Hay momentos en los que simplemente sabes que algo ya no da para más. Una etapa, una relación, incluso una versión de ti misma. Y aunque tomar la decisión es el primer paso, soltar de verdad a veces requiere algo más profundo: un acto simbólico que te ayude a marcar ese cierre.
Ahí es donde entra el ritual con vela blanca. No necesitas creer en nada complicado para hacerlo; basta con tener la intención clara de dejar atrás lo que ya no suma y abrir espacio a lo nuevo.
¿Por qué una vela blanca?
La vela blanca está asociada con la limpieza, la paz y los nuevos comienzos.

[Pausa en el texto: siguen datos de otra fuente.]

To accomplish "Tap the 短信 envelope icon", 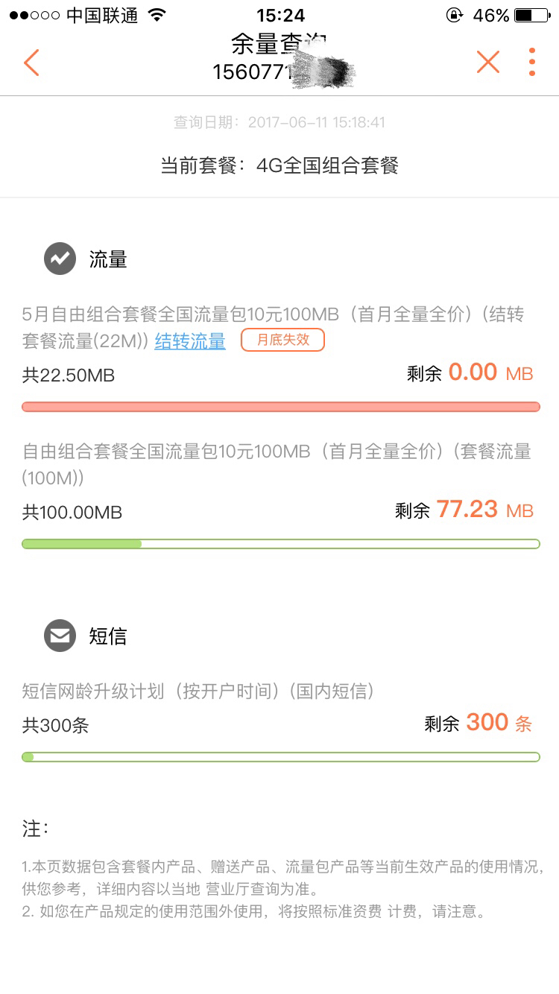I will pyautogui.click(x=60, y=636).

Es una de las más utilizadas en rituales porque se considera “neutra”, lo que significa que puede adaptarse a distintas intenciones sin cargar energías específicas.

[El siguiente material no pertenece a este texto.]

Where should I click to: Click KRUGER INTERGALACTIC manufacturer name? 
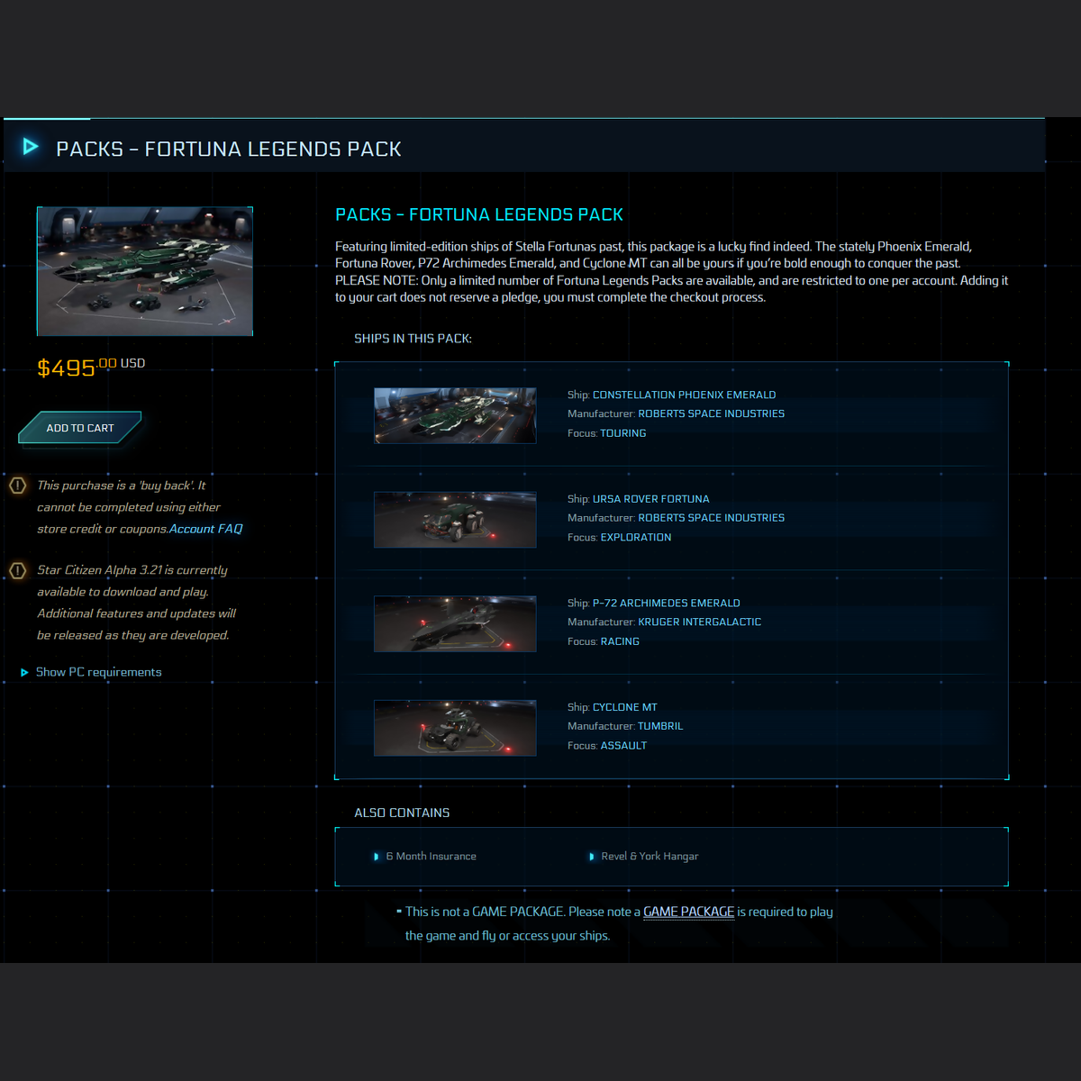699,622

Más allá de lo simbólico, encender una vela también tiene un efecto emocional: te obliga a detenerte, a concentrarte y a darte un momento contigo misma.
Cómo hacer el ritual paso a paso
No necesitas muchos elementos, pero sí disposición para hacerlo con calma.

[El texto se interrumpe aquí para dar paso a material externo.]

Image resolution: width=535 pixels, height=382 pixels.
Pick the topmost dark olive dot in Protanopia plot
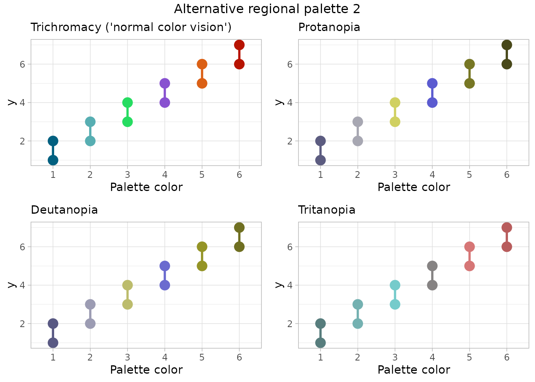coord(507,45)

1. Elige un momento tranquilo Puede ser por la noche o en un momento del día en el que sepas que no te van a interrumpir. Lo importante es que puedas concentrarte.
2. Limpia tu espacio No tiene que ser algo complicado. Basta con ordenar un poco, abrir una ventana o simplemente crear un ambiente en el que te sientas cómoda.
3. Escribe lo que quieres soltar En una hoja, escribe todo aquello que deseas dejar atrás: emociones, situaciones, personas o pensamientos. Sé honesta, aunque no lo vayas a compartir con nadie.
4. Enciende la vela blanca Hazlo despacio. Mientras la enciendes, piensa en tu intención: cerrar ese ciclo y permitirte avanzar.
5. Lee lo que escribiste (en voz baja o mentalmente) Este paso es clave. Reconocer lo que sientes ayuda a procesarlo.
6. Suelta Puedes romper la hoja, guardarla o quemarla con cuidado (si decides hacerlo, toma precauciones). La idea es simbolizar ese “dejar ir”.
7. Deja que la vela se consuma un poco No es necesario que se termine por completo, pero sí que permanezcas unos minutos en silencio, respirando y visualizando un nuevo comienzo.
¿Qué puedes sentir después?
Algunas personas sienten calma inmediata, otras simplemente una sensación de ligereza. No hay una reacción “correcta”. Lo importante es que te diste un espacio para cerrar ese capítulo de forma consciente.
Este tipo de rituales no cambian la vida por sí solos, pero sí pueden ayudarte a tomar decisiones con más claridad. Funcionan como un punto de partida, una forma de decirte a ti misma: esto se termina aquí y estoy lista para lo que sigue.